A friend of mine told me today that 60 Minutes ran an episode on Sunday about a gap in the border wall near Jacumba Hot Springs. Here's what it looked like:

The implicit question from the 60 Minutes piece is, why can't the government fill this four-foot gap "between the 30-foot steel border fence and rock"? How much can it cost to fill up four feet?

By an odd coincidence, I can explain. Four years ago I drove down to the border to take pictures at sunrise, and I noticed that very gap. It attracted my attention because it made the whole fence seem kind of pointless. To see why, here's the picture I took in 2020. It shows a wider view than 60 Minutes did:

As you can see, it's not a four-foot gap between "fence and rock." The fence stops where this hill starts. There's no fence over the entire hill, and it's pretty obvious that climbing up and down that hill would be easy even if the fence were extended. The only way to close it off is to complete the fence all the way up and over the hill.

Why haven't they done that? Beats me, but I assume that building the fence across steep, rocky terrain is challenging in some non-obvious way.

There are lots of rocky hills like this along the border, some them considerably bigger than this one—but still accessible to anyone willing to do a bit of climbing. With enough money I suppose you could still build a fence over any obstacle along the border, but it wouldn't be easy.

40 thoughts on “What’s up with that gap in the border fence?

  1. cld

    How about a moat, about a mile wide and a hundred feet deep from the Gulf of Mexico to the Pacific?

    It would have the added benefit of bypassing the Panama Canal and creating a huge new amount of waterfront real estate.

    1. CAbornandbred

      That would be a 7 Wonders of the World project. Go for it. Anything that turns that much Texas land into water works for me.

  2. Srho

    I'm imagining the builders who installed the fence, knowing it was obviously pointless. But a job's a job.

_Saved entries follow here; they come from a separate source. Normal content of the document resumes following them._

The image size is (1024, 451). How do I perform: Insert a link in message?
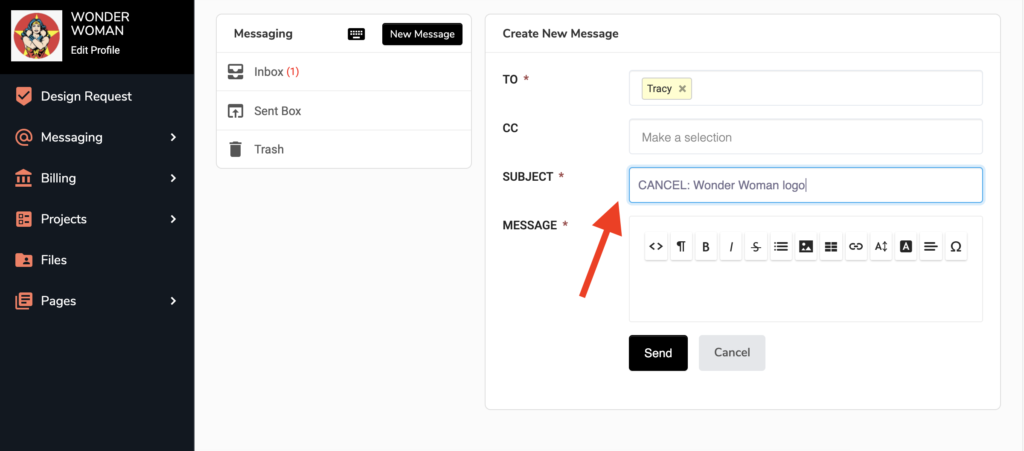tap(856, 246)
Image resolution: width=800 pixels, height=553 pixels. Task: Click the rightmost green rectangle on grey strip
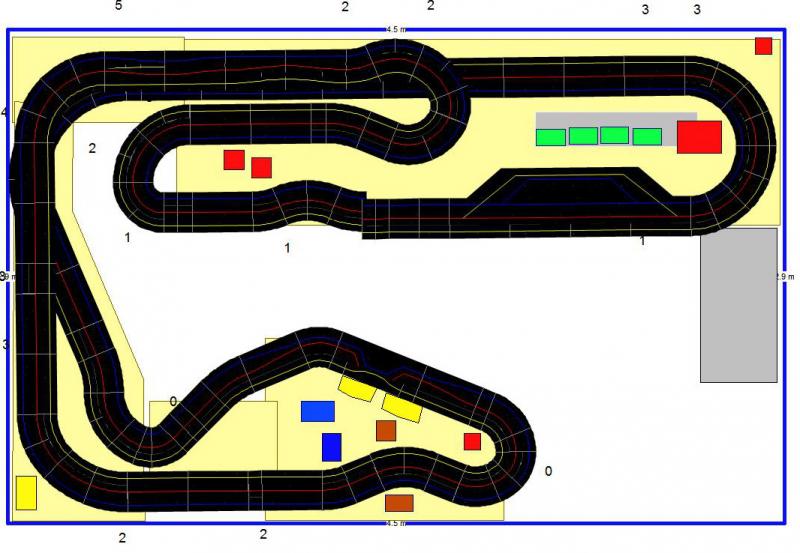(x=647, y=137)
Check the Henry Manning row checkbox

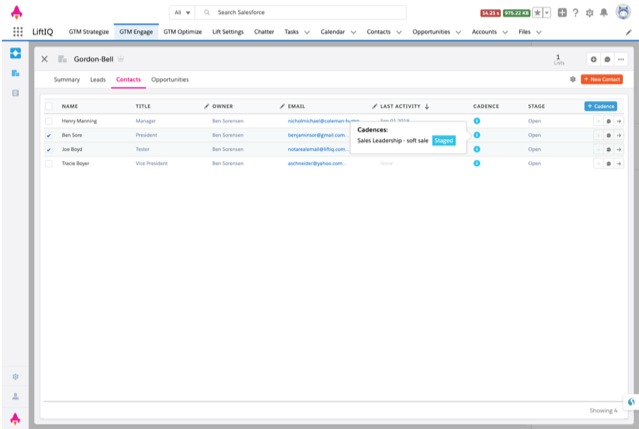(x=49, y=120)
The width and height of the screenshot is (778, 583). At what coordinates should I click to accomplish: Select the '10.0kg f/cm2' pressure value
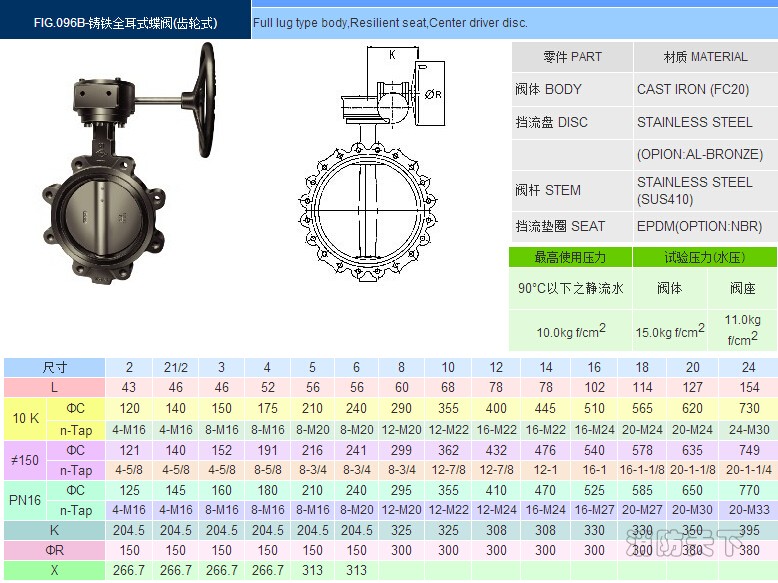pos(570,331)
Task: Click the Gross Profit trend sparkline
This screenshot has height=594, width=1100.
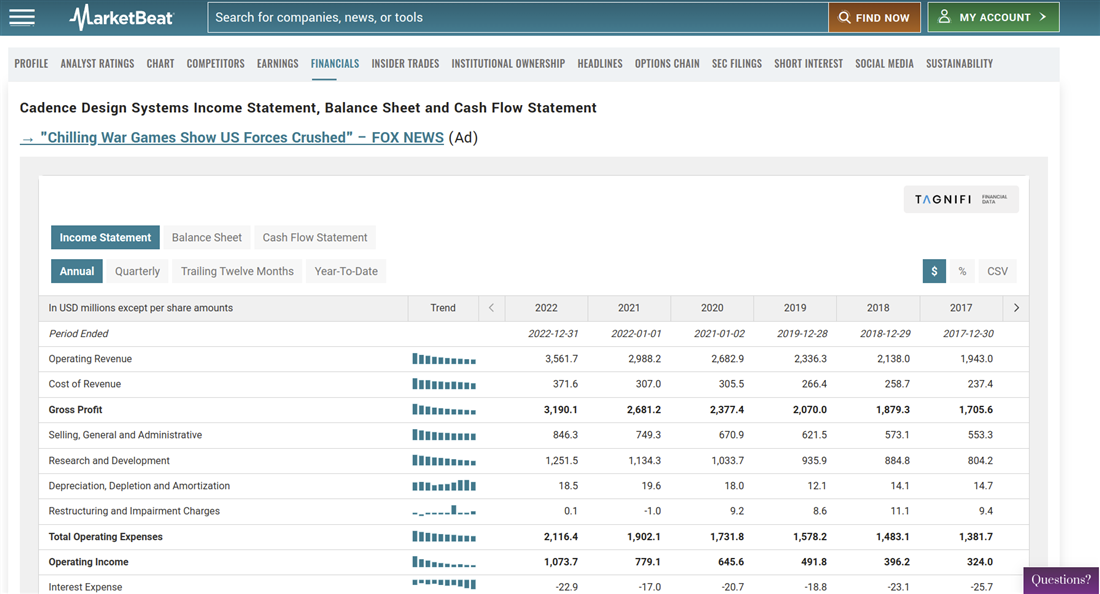Action: tap(443, 410)
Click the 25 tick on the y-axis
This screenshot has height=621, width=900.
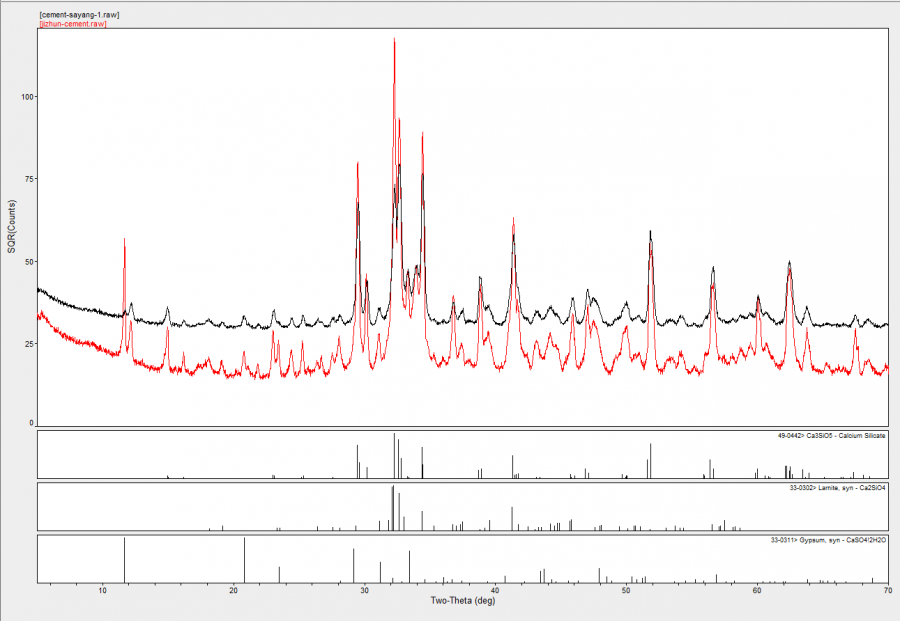point(26,343)
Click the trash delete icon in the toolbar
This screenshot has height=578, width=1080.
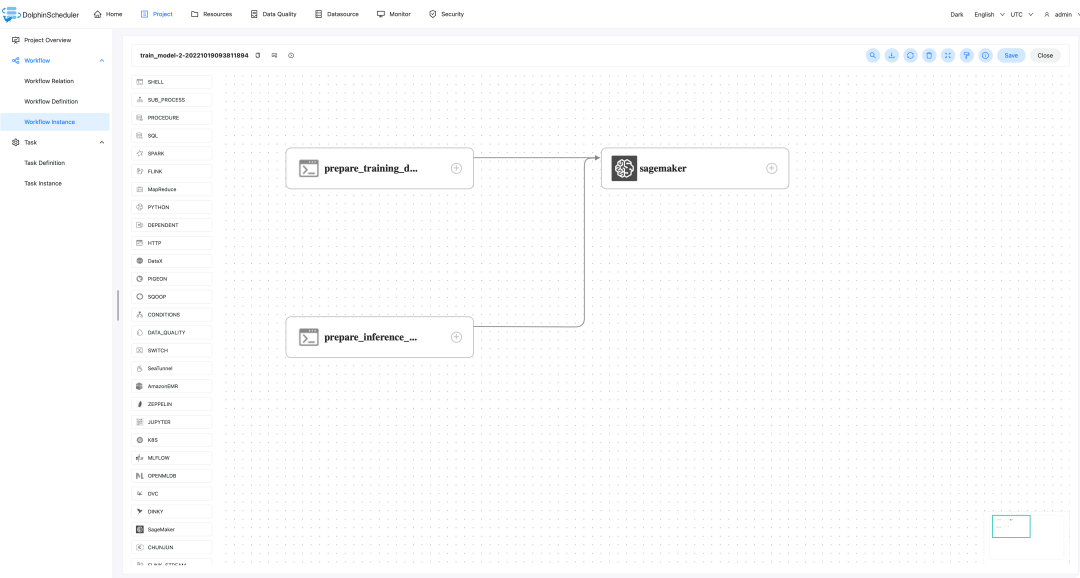click(929, 55)
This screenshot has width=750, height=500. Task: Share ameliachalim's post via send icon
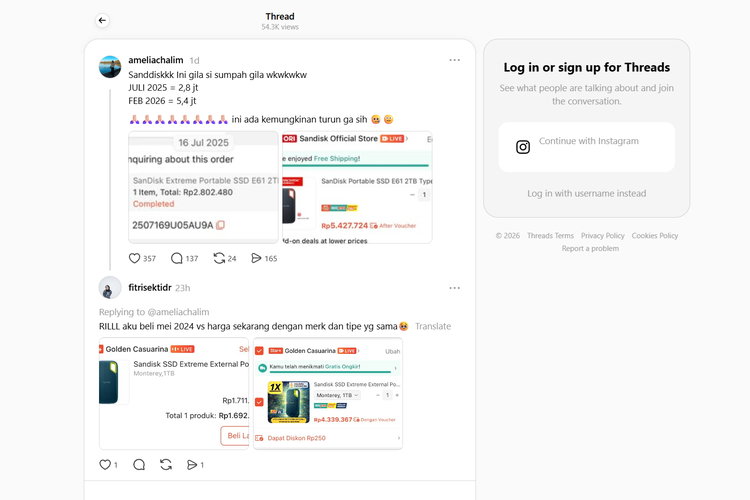256,258
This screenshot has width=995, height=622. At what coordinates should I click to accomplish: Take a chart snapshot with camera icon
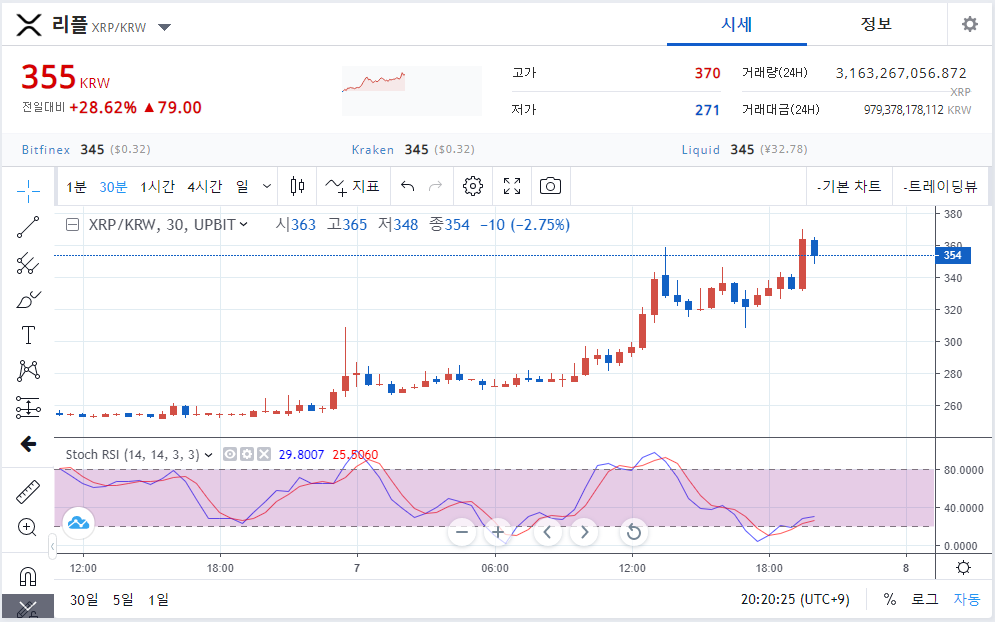pos(550,186)
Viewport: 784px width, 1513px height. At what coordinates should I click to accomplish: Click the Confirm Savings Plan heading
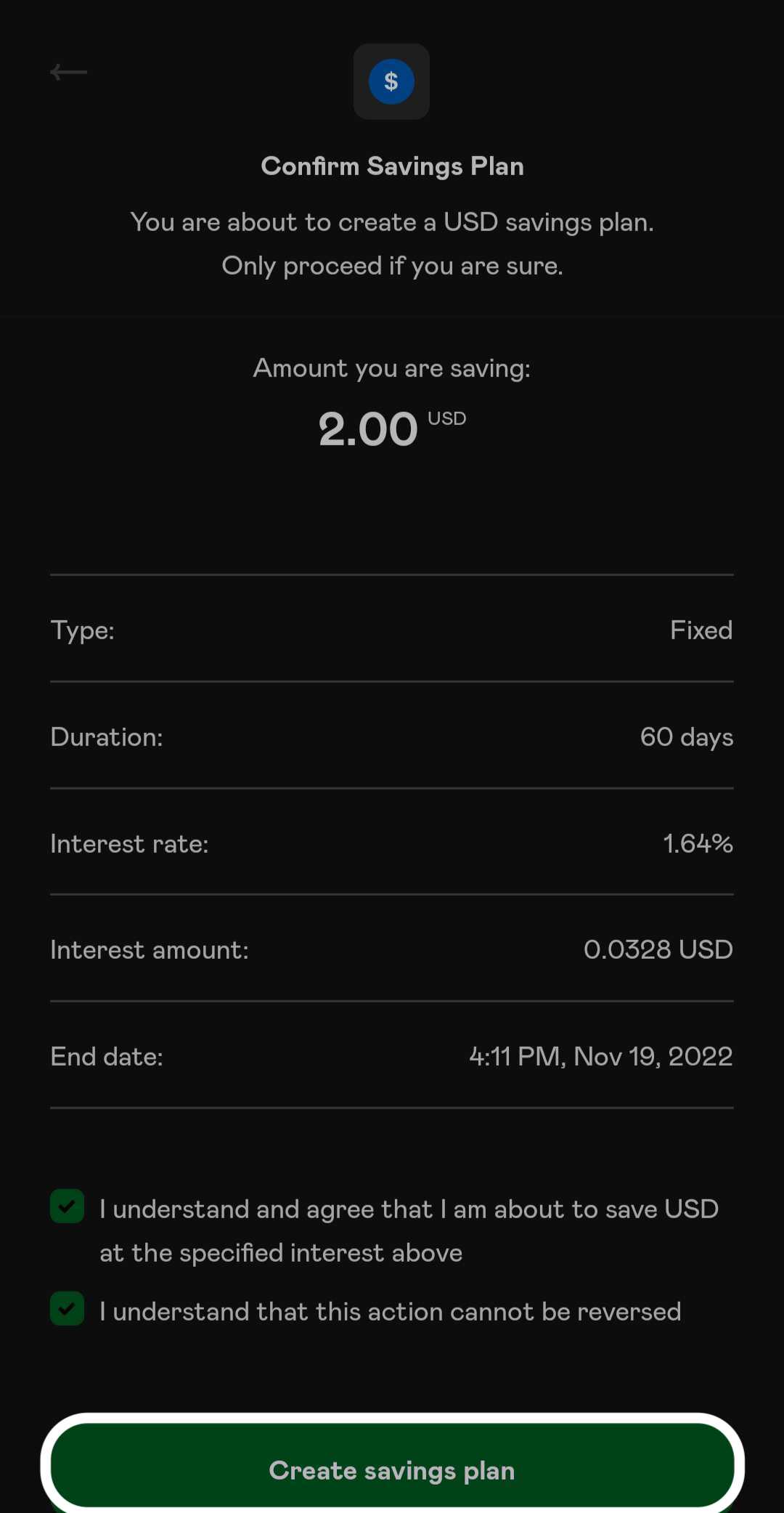coord(392,166)
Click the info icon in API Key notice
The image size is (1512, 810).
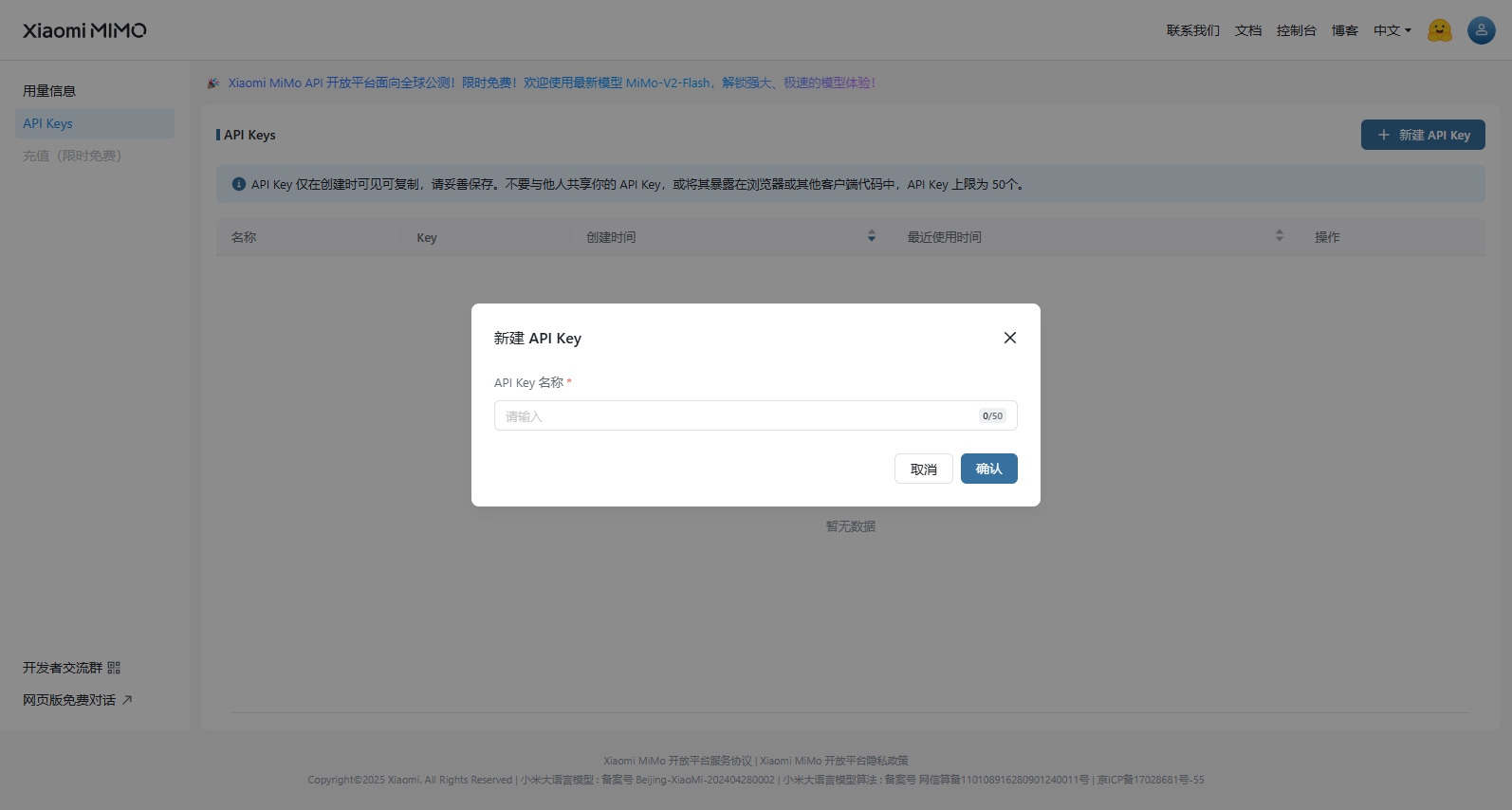coord(239,184)
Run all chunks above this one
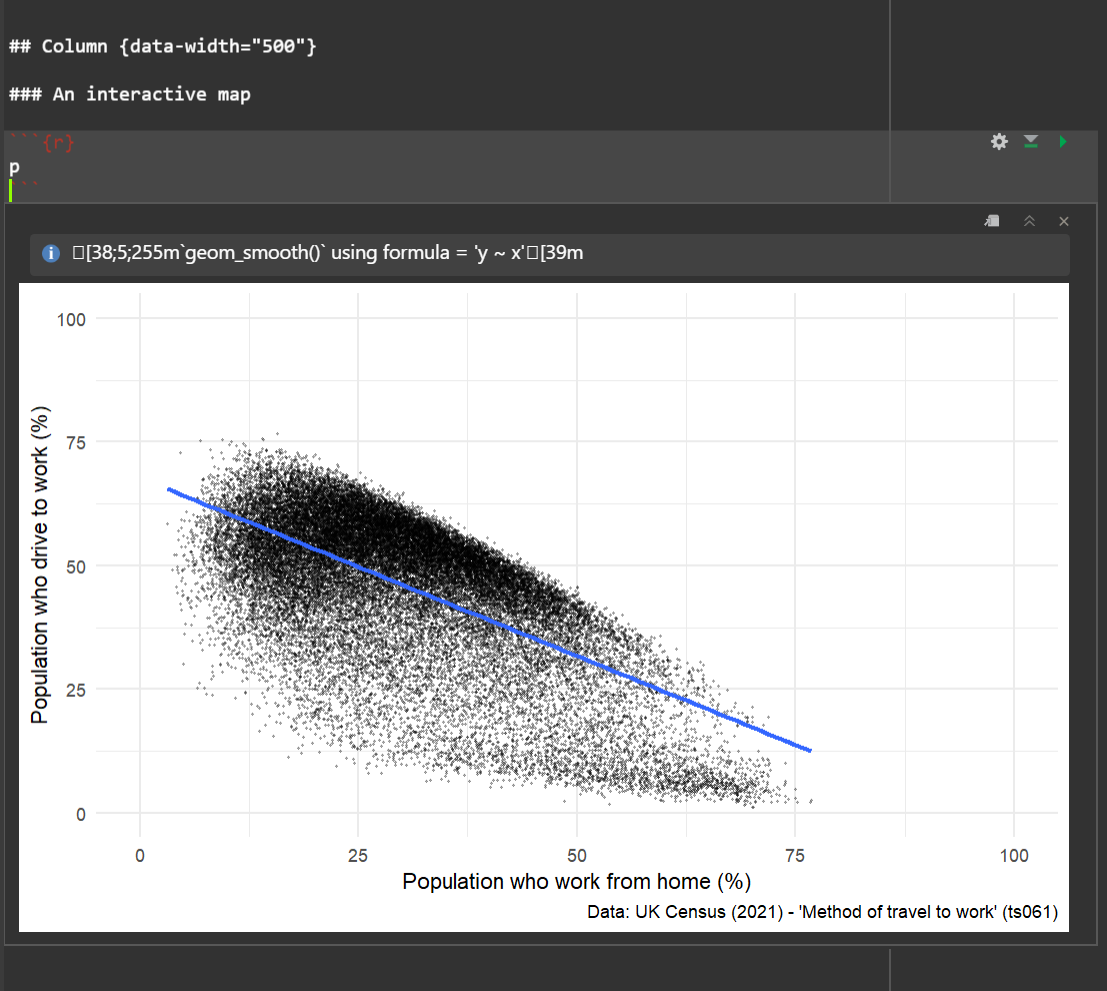Screen dimensions: 1107x991 1030,142
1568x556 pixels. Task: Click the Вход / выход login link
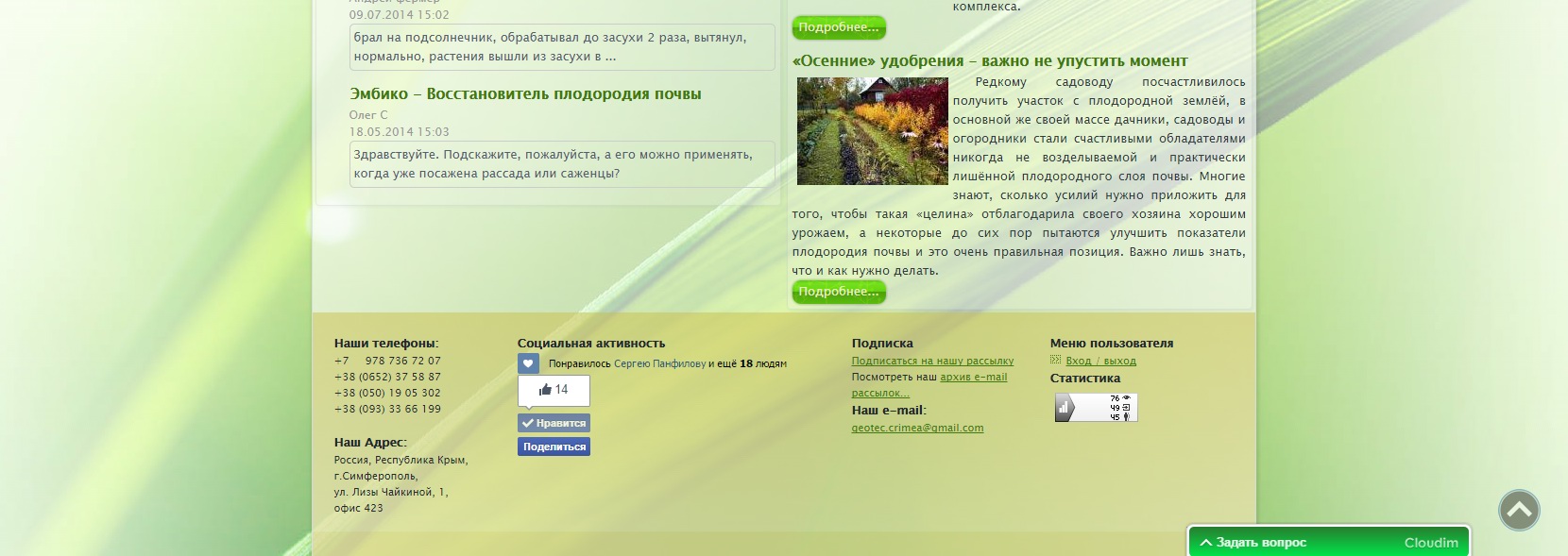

    Now, why the fence wasn't built around the base of the hill, I dunno.

    1. CAbornandbred

      No logic needed here. The fence seems to be a way to funnel money to people who support Republicans. Wait, there's a big gap in the fence? No problem.

      1. bebopman

        Yes. Completing the fence is not essential to the little middle school play that is the gop pretending to oppose immigrants while at the same time making it easier for 14-year-old immigrants to work full time dangerous jobs without adequate pay or protection …. Annnnnnnd scene.

    2. SeanT

      I don't know where this gap is specifically, but one might guess that either that would go on to Mexican land or private property and the feds have not seized that land yet through eminent domain

    3. J. Frank Parnell

      They probably let the fence contracts out by the mile. All the easy miles were done first, leaving the hard miles for later. I am reminded of the story of the nuclear powered bomber the US was trying to build in the 50’s. It would fly two week missions to avoid being caught on the ground in case of a nuclear attack. The team developing the menu of food the crew finished on time, the team developing the nuclear jet engines never did.

  3. D_Ohrk_E1

    I assume that building the fence across steep, rocky terrain is challenging in some non-obvious way.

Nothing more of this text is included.